Дерево каменное растет – сухи сучья рук,
и глаза черны до самой земли, до корней.
Человек родится. Ягненок бежит на звук.
И небо, как мать, стоит посреди дверей.

«Кто розу вскопал, как кулак…»

Кто розу вскопал, как кулак,
лопатой кто веки открыл,
себя выносил на руках
и шепчет губами могил —
по том эта роза горчит,
по том она – неба ручей,
и шаркает, и молчит,
чем дантов язык, горячей.

Рыбы

То звезды, то, словно кипящий котел, существо,
а рядом второе – кипящий, как звезды, котел,
черпа́я боками, Эрот с Афродитой его, —
волна или свет, или танкер и в танке орел?
Снаряды двух рыб в перочинной ночной вышине!
Один – словно сердце в обрубках, чтоб ночи вживить,
вторая – его отдала и лежит в тишине,
и ширит ночной чернозем, чтобы кровь шевелить.
Кочан световой и капустный, ты небу словак,
китом мобидиком к тщедушной психее всходить,
и, борт исчерпав, как ведро, зачерпнуть в двух словах
свет лимфы и мозга, чтоб деве по телу вложить.
Кто кого расстрелял?
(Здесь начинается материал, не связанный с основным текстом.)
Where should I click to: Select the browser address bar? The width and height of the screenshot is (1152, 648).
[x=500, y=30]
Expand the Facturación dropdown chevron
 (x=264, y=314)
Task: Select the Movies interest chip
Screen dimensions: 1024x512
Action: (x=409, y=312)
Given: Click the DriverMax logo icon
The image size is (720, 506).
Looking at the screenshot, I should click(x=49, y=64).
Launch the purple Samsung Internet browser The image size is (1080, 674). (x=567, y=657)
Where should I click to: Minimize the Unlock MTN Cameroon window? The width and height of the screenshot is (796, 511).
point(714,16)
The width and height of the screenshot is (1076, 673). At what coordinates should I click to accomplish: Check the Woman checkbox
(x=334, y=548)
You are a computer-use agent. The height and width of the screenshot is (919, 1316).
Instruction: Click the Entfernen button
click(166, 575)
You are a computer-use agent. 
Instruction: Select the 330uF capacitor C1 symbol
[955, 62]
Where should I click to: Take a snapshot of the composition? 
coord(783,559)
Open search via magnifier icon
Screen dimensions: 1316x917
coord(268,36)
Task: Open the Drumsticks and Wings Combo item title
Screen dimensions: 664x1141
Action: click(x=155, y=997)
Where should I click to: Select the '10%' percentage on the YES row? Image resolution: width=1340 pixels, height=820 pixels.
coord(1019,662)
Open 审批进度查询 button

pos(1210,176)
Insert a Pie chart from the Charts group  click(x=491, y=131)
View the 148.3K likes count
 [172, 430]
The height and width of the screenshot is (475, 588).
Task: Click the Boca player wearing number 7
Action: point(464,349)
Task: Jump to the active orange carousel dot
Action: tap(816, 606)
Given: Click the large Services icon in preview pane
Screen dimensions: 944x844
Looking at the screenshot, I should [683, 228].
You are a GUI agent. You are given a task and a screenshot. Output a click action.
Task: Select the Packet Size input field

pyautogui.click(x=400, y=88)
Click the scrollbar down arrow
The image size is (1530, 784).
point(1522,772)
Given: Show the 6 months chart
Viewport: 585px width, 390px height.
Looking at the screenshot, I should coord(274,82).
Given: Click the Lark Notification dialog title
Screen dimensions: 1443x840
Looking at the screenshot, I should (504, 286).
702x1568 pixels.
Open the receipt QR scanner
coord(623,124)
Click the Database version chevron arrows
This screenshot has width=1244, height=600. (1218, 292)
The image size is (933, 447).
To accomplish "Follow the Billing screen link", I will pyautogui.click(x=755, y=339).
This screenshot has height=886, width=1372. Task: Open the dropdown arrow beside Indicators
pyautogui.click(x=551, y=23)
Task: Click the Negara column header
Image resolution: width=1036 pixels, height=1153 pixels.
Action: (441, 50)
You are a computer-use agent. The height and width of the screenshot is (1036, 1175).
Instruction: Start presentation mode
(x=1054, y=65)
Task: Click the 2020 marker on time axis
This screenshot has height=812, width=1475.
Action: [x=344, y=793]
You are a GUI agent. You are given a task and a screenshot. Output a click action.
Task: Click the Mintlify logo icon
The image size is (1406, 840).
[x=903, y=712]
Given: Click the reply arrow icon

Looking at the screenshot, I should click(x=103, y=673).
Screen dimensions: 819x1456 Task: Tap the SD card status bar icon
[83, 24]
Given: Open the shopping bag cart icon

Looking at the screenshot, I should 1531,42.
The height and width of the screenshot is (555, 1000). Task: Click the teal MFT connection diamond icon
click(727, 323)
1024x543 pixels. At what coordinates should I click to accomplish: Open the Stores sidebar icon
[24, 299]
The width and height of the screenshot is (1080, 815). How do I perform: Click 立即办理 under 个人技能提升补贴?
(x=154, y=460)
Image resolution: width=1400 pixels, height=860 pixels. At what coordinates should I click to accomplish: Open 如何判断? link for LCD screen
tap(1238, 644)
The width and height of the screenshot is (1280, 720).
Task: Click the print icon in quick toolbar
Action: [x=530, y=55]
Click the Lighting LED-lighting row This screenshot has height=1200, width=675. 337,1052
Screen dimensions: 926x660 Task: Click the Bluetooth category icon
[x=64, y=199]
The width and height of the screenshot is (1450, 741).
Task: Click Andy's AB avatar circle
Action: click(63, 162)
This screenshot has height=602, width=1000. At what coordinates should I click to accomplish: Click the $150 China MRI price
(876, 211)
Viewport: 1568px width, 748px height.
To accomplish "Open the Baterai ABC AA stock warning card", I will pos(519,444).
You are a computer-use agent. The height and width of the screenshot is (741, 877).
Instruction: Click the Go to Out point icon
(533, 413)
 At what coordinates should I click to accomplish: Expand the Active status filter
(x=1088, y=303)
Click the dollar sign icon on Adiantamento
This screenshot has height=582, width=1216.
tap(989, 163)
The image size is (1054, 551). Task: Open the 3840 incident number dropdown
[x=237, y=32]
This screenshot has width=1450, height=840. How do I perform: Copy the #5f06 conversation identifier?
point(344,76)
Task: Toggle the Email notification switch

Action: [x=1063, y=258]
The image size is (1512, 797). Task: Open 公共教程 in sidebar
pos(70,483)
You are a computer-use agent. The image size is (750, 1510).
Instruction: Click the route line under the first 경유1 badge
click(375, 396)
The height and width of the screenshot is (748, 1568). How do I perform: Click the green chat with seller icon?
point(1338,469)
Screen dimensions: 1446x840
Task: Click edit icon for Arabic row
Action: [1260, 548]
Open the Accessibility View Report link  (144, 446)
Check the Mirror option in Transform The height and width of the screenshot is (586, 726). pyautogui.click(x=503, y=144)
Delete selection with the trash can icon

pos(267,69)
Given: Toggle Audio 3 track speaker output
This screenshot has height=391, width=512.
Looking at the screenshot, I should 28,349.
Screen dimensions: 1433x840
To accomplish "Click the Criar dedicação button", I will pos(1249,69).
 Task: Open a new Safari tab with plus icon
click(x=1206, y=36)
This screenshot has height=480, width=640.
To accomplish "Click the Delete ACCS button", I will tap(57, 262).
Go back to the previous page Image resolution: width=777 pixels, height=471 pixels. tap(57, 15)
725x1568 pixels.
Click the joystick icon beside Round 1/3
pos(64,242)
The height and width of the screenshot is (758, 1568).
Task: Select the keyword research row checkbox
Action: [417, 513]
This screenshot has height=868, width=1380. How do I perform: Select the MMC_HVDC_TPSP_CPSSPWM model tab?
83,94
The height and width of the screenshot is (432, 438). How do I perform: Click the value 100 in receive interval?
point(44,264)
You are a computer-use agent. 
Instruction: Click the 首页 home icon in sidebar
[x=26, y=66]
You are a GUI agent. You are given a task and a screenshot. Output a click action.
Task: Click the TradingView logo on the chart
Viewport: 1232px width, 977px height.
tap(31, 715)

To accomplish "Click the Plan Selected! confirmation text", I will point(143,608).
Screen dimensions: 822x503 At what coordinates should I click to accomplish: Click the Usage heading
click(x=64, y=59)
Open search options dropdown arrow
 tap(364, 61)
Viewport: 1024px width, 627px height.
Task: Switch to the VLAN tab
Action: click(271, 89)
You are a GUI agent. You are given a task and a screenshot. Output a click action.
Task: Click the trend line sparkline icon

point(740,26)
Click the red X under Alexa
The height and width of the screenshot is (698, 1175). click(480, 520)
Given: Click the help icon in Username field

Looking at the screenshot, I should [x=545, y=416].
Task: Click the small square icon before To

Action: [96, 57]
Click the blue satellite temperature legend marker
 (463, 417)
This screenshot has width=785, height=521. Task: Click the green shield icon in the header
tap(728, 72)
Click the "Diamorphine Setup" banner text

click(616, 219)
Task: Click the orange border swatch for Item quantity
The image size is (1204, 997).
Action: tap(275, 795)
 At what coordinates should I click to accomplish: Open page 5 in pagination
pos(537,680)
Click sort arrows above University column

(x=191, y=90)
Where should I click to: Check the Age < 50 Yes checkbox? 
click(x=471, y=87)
Кто кому велел не живи?
Вот любовь покатилась, кочан световой, голова,
вот и бомбардировщик, как радуга, встал на крови,
ночные две рыбы вплывают в чужие слова.
У сынка черной крови по горло, как нефти по край,
вот и небо качнулось да наискось так и стоит.
В белых птицах кричит вазелиновый синий Рай,
расширяясь по сердцу, как будто всплывает кит.
То звезды, а то существо, то нефть, то жерло.
То жива ты, а то – только он плавником и жив.
И дымится звезда, как пережгли сверло,
и слетает к воде. И толкает буксир залив.
Человечья пластина, людской пластелин для лба,
что закатан, культею, внахлест, в черный шелк рукава —
в лоб тупой кашалота, и плывет световая халва,
и сгущаются в плоть, словно в бицепс матроса, слова.
Лишь бы небом играть, черным боком его кренить,
плавником прорывать поля этих бычьих мест,
чтобы небо всосало, что думала глина хранить,
подымая сквозь землю – череп живой и перст.
Чтобы было их много, двужильных, безумных, босых.
Чтобы все собрались. Чтоб, как верный портняжка свой плод,
небо сжало и рыб, и матросов, и всех остальных,
выжимая лишь свет из высот, только свет из высот.